Universal computer vision model serving library with dynamic model management and PixelFlow integration

These details have not been verified by PyPI

Project links

Development Status
- 3 - Alpha
Intended Audience
- Developers
License
- OSI Approved :: MIT License
Programming Language

Project description

Mozo

Universal computer vision model server with automatic memory management and multi-framework support.

Mozo provides HTTP access to 35+ pre-configured models across 11 model families from Detectron2, HuggingFace Transformers, PaddleOCR, EasyOCR, and other frameworks.
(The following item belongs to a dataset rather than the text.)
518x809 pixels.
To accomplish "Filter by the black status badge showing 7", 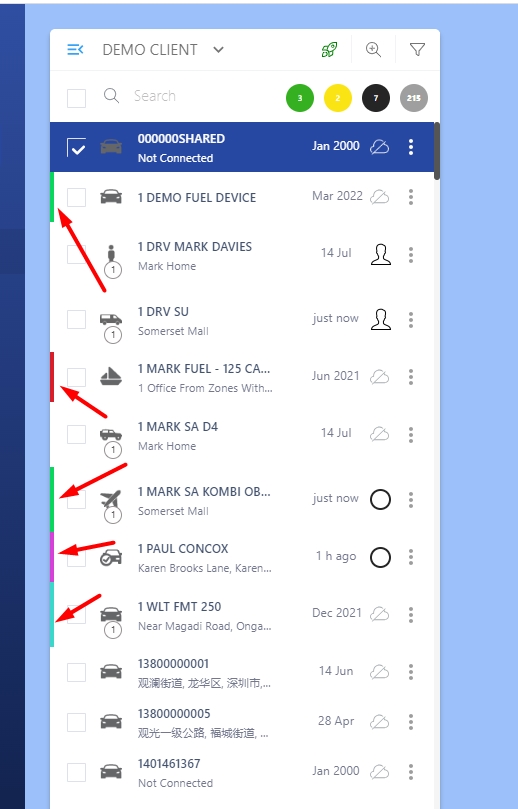I will coord(376,98).
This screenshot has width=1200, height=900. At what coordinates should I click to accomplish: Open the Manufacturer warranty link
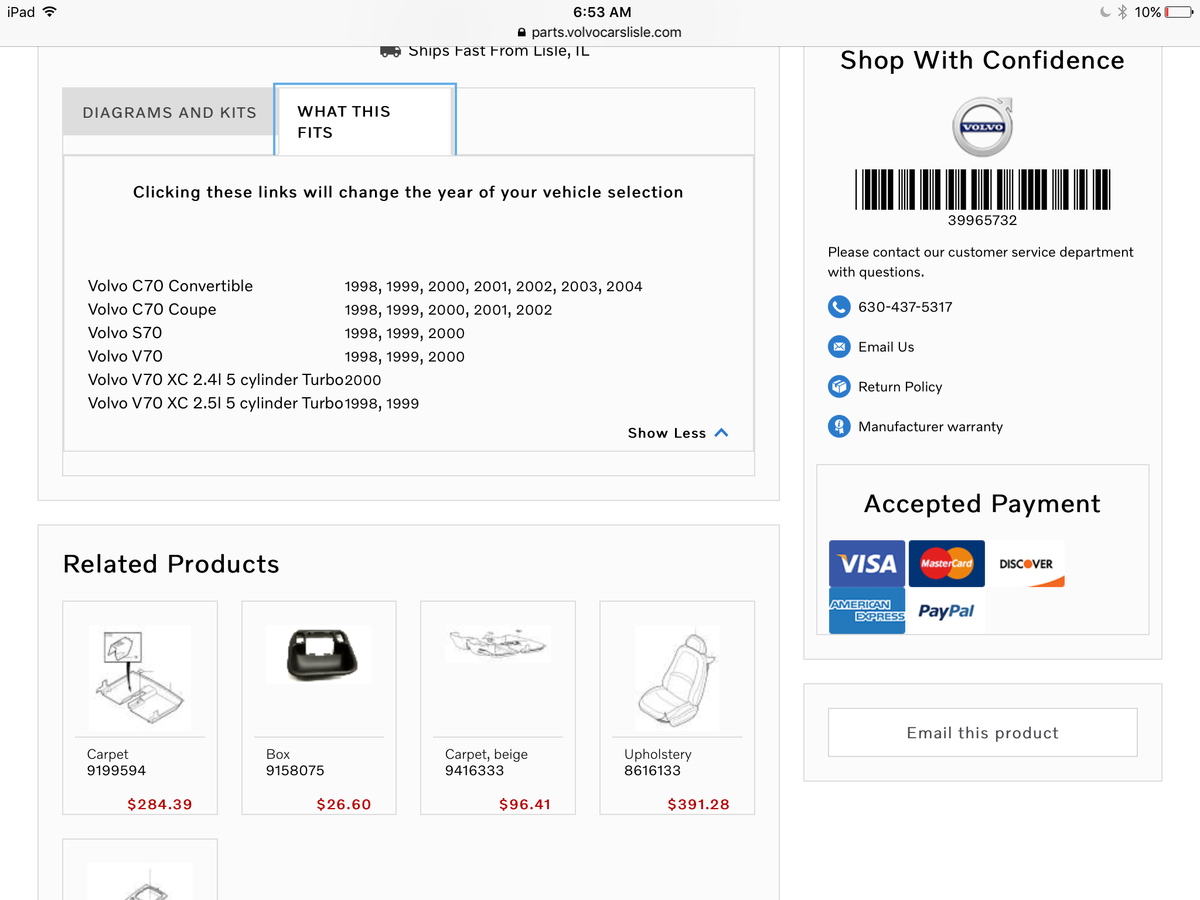(x=930, y=427)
Models load on-demand and clean up automatically.

Quick Start

pip install mozo
mozo start

Server starts on http://localhost:8000 with all models available via REST API.

Examples

Object detection:

curl -X POST "http://localhost:8000/predict/detectron2/mask_rcnn_R_50_FPN_3x" \
  -F "file=@image.jpg"

Depth estimation:

curl -X POST "http://localhost:8000/predict/depth_anything/small" \
  -F "file=@image.jpg" --output depth.png

Vision-language Q&A:

curl -X POST "http://localhost:8000/predict/qwen2.5_vl/7b-instruct?prompt=What%20is%20in%20this%20image" \
  -F "file=@image.jpg"

List available models:

curl http://localhost:8000/models

Features

35+ Pre-configured Models - 11 model families including Detectron2, HuggingFace Transformers, PaddleOCR, EasyOCR, Florence-2, BLIP VQA, SAM3, and more
Automatic Memory Management - Lazy loading, usage tracking, automatic cleanup
Multi-Framework Support - Unified API across different ML frameworks
PixelFlow Integration - Detection models return unified format for filtering and annotation
Thread-Safe - Concurrent request handling with per-model locks
Production Ready - Multiple workers, configurable timeouts, health checks

Installation

# Basic installation
pip install mozo

# Framework dependencies (install as needed)
pip install transformers torch torchvision
pip install 'git+https://github.com/facebookresearch/detectron2.git'

Available Models

Detectron2 (17 variants)

Object detection, instance segmentation, keypoint detection trained on COCO dataset.

Popular variants:

mask_rcnn_R_50_FPN_3x - Instance segmentation
faster_rcnn_R_50_FPN_3x - Object detection
faster_rcnn_X_101_32x8d_FPN_3x - High-accuracy detection
keypoint_rcnn_R_50_FPN_3x - Keypoint detection
retinanet_R_50_FPN_3x - Single-stage detector

Output: JSON with bounding boxes, class names, confidence scores (80 COCO classes)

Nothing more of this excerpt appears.